Secondo un'indiscrezione pubblicata dall'agenzia Reuters, la vendita di Actavis, uno dei più grandi produttori mondiali di farmaci generici, è stata rimandata a causa del disaccordo sul prezzo di vendita.
Nel 2007 la società islandese era stata acquistata dal miliardario Bjorgolfur Thor Bjorgolfsson, attraverso la società di investimenti Novator. A causa della grave crisi economica che ha colpito l'Islanda in maniera particolare, la società è stata messa in vendita e il proprietario pensava di ricavarne una somma di circa 5 miliardi di euro, pari a circa 10 volte l'EBITDA (profitti prima degli interessi, delle tasse e degli ammortamenti) previsto per il 2009 (la società non è quotata in borsa e i dati finanziari non sono pubblici).

La scarsità di credito però si sta facendo sentire e inoltre alcuni potenziali acquirenti come Pfizer e Merck and Co. hanno già ipotecato i flussi di cassa dei prossimi anni nei merger con Wyeth e Schering-Plough.
Tra i pretendenti vi sarebbero anche Watson Pharmaceuticals e la tedesca Stada Arzneimittel AG. Quest'ultima ha però già fatto sapere di non poter finanziare l'accordo.
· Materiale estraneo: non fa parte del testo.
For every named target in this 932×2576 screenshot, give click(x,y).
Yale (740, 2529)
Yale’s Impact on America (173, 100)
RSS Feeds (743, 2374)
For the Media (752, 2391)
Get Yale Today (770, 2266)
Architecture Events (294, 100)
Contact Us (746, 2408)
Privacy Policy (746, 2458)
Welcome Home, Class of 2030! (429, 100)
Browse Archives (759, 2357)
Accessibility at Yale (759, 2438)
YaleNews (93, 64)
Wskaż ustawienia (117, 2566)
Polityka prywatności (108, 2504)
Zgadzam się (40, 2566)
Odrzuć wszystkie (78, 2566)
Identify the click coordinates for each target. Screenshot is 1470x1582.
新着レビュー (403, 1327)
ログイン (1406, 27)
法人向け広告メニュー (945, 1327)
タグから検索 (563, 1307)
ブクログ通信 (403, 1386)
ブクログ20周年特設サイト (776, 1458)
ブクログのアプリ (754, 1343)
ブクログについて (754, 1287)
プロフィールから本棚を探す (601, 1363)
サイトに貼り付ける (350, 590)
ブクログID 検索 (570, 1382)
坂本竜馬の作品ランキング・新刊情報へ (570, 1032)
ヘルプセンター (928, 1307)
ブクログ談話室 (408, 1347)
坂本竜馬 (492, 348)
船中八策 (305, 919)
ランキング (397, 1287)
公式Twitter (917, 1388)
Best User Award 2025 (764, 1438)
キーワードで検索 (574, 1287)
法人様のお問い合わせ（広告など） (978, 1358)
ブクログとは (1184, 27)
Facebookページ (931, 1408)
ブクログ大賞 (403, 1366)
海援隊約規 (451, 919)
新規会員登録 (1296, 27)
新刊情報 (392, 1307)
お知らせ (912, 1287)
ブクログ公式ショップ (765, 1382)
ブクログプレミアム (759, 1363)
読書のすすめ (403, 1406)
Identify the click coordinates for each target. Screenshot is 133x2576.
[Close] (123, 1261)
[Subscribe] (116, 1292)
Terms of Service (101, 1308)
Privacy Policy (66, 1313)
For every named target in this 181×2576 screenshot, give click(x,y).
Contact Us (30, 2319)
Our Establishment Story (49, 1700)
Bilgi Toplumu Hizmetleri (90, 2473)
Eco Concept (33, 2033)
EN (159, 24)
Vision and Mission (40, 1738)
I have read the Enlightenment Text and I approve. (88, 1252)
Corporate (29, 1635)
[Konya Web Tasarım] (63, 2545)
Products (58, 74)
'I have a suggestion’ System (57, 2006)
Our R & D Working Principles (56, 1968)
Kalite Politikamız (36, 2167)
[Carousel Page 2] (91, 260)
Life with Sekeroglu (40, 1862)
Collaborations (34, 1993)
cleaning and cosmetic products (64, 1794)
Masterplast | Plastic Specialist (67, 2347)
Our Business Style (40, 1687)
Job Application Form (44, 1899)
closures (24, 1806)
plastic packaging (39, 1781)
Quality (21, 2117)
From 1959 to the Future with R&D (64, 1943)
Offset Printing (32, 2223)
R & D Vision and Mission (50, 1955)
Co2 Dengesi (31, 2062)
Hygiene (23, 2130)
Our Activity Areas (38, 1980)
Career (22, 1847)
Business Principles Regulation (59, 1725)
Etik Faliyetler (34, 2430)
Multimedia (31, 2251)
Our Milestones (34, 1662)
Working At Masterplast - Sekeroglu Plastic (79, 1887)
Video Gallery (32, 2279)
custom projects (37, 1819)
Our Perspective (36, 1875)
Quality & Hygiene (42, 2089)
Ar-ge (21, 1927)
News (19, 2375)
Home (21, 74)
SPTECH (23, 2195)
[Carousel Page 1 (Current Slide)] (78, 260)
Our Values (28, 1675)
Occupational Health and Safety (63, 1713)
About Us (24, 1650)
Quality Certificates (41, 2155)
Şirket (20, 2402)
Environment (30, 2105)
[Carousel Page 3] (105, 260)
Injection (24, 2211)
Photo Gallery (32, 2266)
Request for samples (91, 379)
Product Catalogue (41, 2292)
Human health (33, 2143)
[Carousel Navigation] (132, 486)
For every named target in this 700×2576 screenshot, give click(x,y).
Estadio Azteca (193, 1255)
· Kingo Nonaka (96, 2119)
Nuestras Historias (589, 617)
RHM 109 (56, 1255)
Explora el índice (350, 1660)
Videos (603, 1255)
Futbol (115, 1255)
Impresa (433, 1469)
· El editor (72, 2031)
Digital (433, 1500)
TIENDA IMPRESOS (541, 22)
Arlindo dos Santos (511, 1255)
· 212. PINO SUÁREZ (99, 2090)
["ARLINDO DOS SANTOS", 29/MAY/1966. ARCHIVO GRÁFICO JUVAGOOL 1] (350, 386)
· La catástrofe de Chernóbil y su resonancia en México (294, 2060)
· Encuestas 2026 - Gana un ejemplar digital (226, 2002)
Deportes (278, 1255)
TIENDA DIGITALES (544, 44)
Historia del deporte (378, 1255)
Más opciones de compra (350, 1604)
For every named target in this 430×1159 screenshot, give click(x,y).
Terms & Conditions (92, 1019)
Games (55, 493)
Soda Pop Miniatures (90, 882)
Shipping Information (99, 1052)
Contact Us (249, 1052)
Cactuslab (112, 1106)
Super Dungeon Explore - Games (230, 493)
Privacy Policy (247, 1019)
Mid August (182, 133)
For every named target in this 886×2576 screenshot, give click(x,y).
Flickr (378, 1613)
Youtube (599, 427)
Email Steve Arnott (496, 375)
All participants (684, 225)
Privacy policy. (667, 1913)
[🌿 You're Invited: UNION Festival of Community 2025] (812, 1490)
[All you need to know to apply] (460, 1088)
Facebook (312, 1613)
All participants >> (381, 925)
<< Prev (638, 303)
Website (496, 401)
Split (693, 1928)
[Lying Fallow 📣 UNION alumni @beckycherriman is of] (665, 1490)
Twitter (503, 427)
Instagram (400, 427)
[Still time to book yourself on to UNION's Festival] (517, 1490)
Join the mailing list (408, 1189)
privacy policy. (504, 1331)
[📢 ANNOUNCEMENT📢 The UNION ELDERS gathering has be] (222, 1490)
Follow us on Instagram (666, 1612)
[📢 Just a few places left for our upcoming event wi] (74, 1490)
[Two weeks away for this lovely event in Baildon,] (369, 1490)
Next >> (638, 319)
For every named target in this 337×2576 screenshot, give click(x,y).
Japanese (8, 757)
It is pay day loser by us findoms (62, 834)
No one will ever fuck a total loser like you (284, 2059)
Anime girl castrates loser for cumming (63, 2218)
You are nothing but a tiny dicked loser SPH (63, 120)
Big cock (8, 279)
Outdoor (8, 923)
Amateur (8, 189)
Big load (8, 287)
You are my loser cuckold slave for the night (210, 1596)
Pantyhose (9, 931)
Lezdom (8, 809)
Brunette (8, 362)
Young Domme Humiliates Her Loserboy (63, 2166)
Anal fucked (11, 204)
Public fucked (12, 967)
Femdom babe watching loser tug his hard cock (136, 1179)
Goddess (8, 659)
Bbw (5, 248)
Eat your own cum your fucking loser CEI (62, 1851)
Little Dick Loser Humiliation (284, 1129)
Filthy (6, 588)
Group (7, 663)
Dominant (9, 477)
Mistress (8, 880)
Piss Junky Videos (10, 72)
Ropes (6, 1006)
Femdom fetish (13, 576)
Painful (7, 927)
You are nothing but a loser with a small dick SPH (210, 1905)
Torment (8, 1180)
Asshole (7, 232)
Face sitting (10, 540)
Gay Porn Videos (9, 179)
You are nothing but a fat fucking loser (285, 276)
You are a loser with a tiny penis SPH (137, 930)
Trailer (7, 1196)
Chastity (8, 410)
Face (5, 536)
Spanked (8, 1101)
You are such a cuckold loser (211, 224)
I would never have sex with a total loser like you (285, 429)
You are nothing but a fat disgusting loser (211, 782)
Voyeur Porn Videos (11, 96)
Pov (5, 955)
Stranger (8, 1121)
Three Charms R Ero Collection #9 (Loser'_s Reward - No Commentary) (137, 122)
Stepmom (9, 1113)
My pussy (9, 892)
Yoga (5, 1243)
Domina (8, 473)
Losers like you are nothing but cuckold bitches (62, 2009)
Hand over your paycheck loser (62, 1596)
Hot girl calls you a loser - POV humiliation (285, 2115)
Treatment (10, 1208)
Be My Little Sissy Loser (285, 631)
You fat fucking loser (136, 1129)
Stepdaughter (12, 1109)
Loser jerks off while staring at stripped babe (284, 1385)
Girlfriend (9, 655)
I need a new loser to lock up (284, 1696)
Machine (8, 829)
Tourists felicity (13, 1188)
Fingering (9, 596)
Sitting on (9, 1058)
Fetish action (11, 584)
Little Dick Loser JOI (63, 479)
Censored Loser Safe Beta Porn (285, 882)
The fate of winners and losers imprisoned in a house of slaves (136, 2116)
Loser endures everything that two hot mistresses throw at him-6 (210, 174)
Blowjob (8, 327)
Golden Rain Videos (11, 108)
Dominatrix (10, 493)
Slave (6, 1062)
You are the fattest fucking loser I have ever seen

Teva e Sandoz si sono fatte da parte e non vi sono molte società in giro in grado di spendere tutti questi soldi.
Morale, di soldi in giro ce ne sono pochi e a questo prezzo nessuno sembra disposto a comprarsi Actavis.

Novator, la società finanziaria che detiene il controllo di Actavis  ha però urgente bisogno di capitali, anche perché per l'acquisto di Actavis si era indebitata per 4 miliardi di euro con Deutsche Bank.
Actavis è presente in 40 paesi e occupa circa 10mila persone. L'azienda continua a investire e ha appena annunciato l'intenzione di investire circa 60 milioni di euro in due nuovi laboratori nello proprio stabilimento situato nella città  bulgara di Dupnitsa. La capacità  dei nuovi laboratori sarà  di 5 miliardi di pillole ogni anno. Inoltre, dopo un lungo contenzioso con Novartis, pochi giorni fa Actavis ha lanciato in UK e Olanda la fluvastatina generica.